# Predictions for this weekend?



## brodg (Sep 6, 2010)

Things are looking good for the weekend. What do you guys think? Will there be fish? What river will be hottest? My money is on the Grand, I have a good feeling.


----------



## Clayton (Oct 7, 2008)

It'll all be horrendous and nobody should go, at all 

lol. But seriously, I have no prediction, only hope... I might try to run up there.


----------



## fredg53 (Sep 17, 2010)

Clayton said:


> It'll all be horrendous and nobody should go, at all
> 
> lol. But seriously, I have no prediction, only hope... I might try to run up there.


I agree it looks terrible no water no fish everyone save the time and money watch football

Really though I think it will be in good shape at least i hope soo Im gonna give it a run Good luck


----------



## Kastmaster93 (Aug 6, 2008)

brodg said:


> My money is on the Grand, I have a good feeling.


thats always a safe bet


----------



## HotChilly (Oct 4, 2010)

So Rocky is not a good bet?


----------



## brodg (Sep 6, 2010)

I'm still not sure about the Rocky. Fished it Sunday and didn't see any action, talked to eight guys along the river and they didn't see any either. It should have fish, definitely a lot of anglers to share the water with.


----------



## reo (May 22, 2004)

I predict low water and high fishing pressure brought on by warm, dry, sunny weather. Way too many surf rods better suited for landing sharks and many people wading up to their armpits screwing up the fishing for others along with a very good chance of heated arguments at the more popular spots.


----------



## jogi (Oct 14, 2009)

» **Supplied material**:
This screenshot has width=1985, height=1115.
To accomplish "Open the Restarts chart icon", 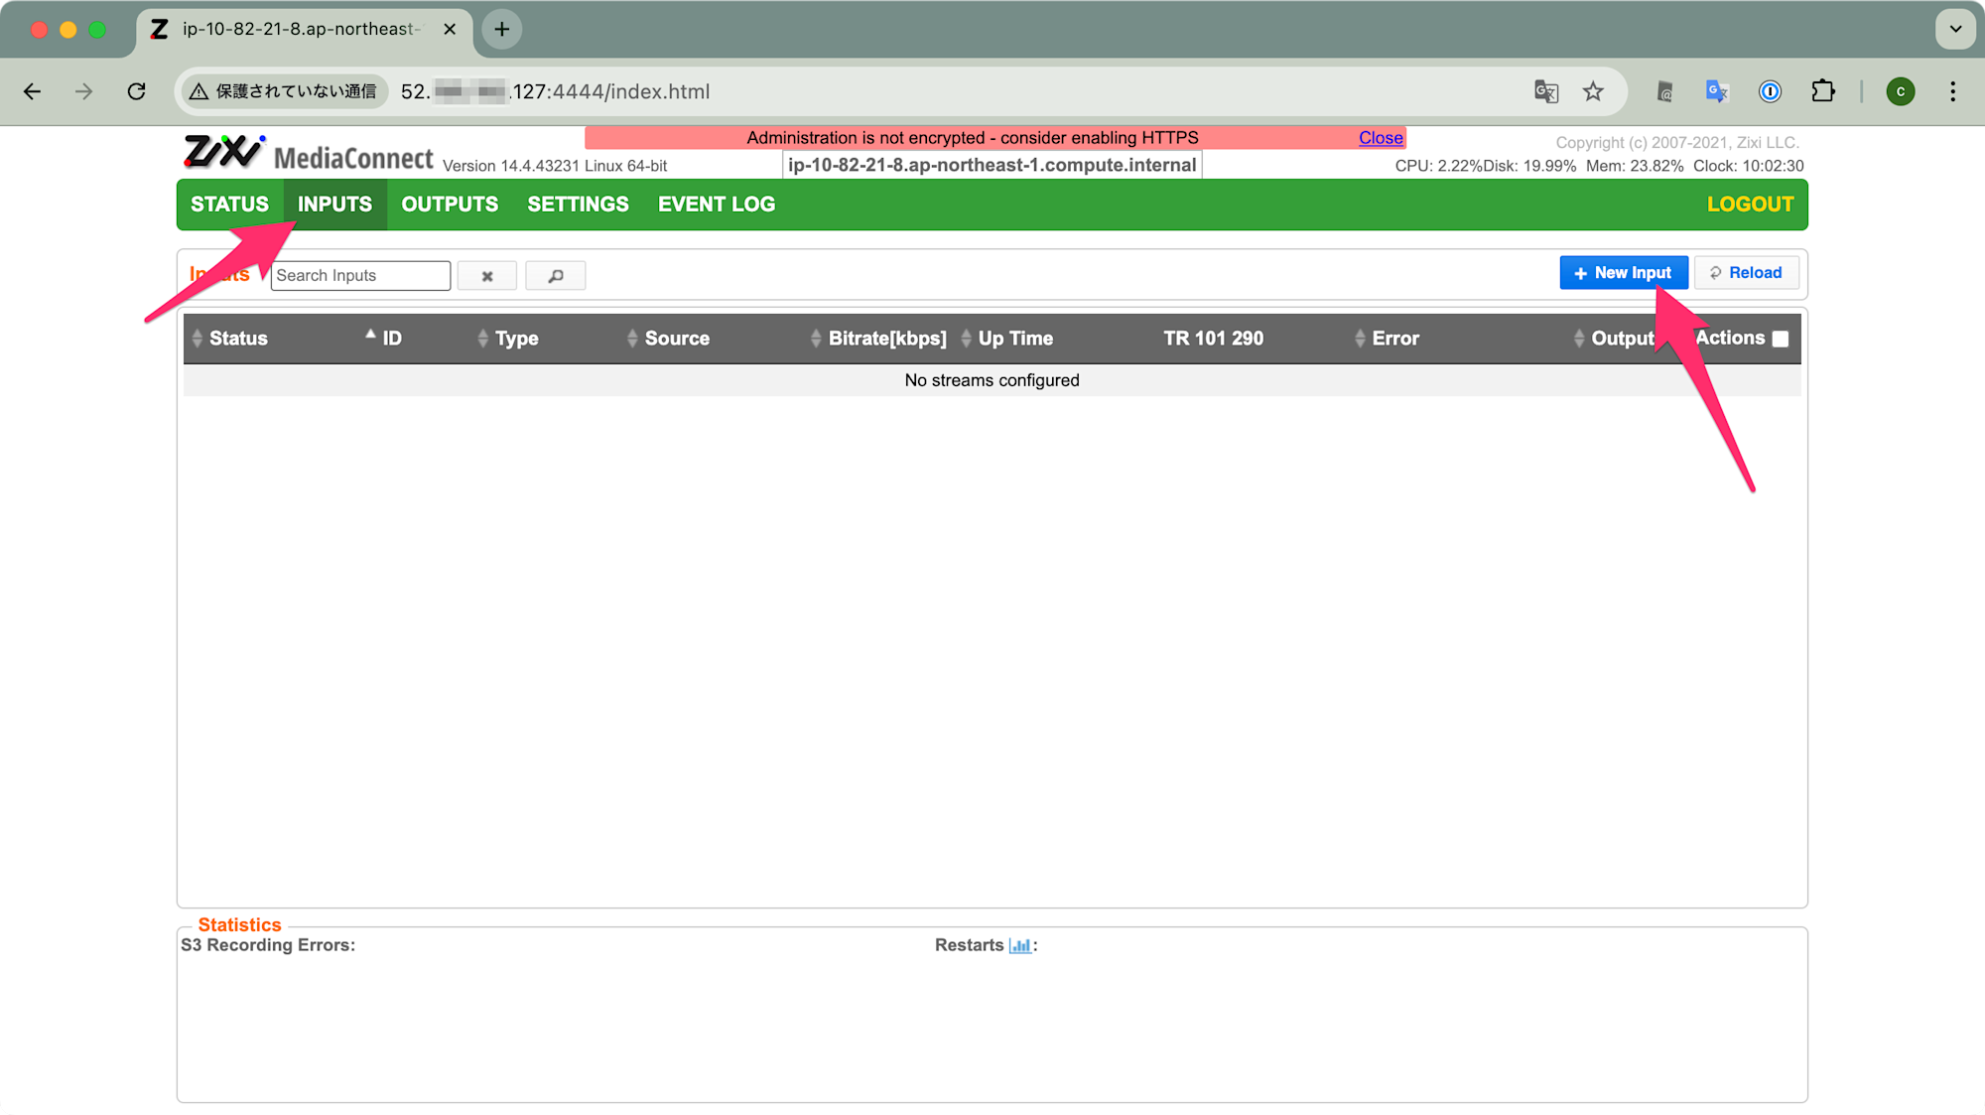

» **Jobs**:
[1] In the weekend fishing predictions thread, how many guys along the Rocky did brodg say he talked to on Sunday?
[2] Write the next part of the weekend fishing predictions thread, picking up where it stops.
The data above has no role in this exercise.

» **Answers per task**:
[1] Eight.

[2]
My prediction?. . . Pain!!!! pain for steelhead and the jets this weekend. I am sure a lot of people will be out this weekend. I am sure water will be on the low/clear side but that sure won't stop me.


----------



## WhoolyBugger (Aug 25, 2008)

Browns 28 Jets 14.......


----------



## jogi (Oct 14, 2009)

WhoolyBugger said:


> Browns 28 Jets 14.......


I think they have a good shot this weekend. To bad rob ryan is the frontrunner for the cowboys head coaching job. He has done an awesome job this year and probably will not be back next year, which kind of sucks. I updated my post on the pain prediction to include the jets


----------



## fredg53 (Sep 17, 2010)

Yeah and Braylon is Popping of again making a win soo much sweeter I hope our D lets him feel the pain. I agree Browns 28 Jets 14 and I go 20 for 21 yeah I am aiming a little high for myself


----------



## The Tuna (Apr 13, 2009)

Go to Huron Creek, cause when you're on you're on.


----------



## Streamhawk (Apr 25, 2008)

The prediction???? be mobile. That's all I got. Good luck!!!


----------



## ShutUpNFish (Apr 17, 2007)

Fish will be caught.


----------



## steelheader007 (Apr 8, 2004)

the water will be wet!


----------



## Fishman (Apr 5, 2004)

My prediction is my reel will still be in the shop.


----------



## steelheadBob (Jul 6, 2004)

drags will be screaming.............


----------



## steelheader007 (Apr 8, 2004)

1. the wife will be upset your not home in time!

2. Guides will be fishing in low and clear conditions!

3. People will be tresspassing!

4. Steelhead will be freaked out!

thats all I got for now!


----------



## BigDaddy300 (Nov 1, 2004)

steelheadBob said:


> drags will be screaming.............


Yes they were! Good call Bob.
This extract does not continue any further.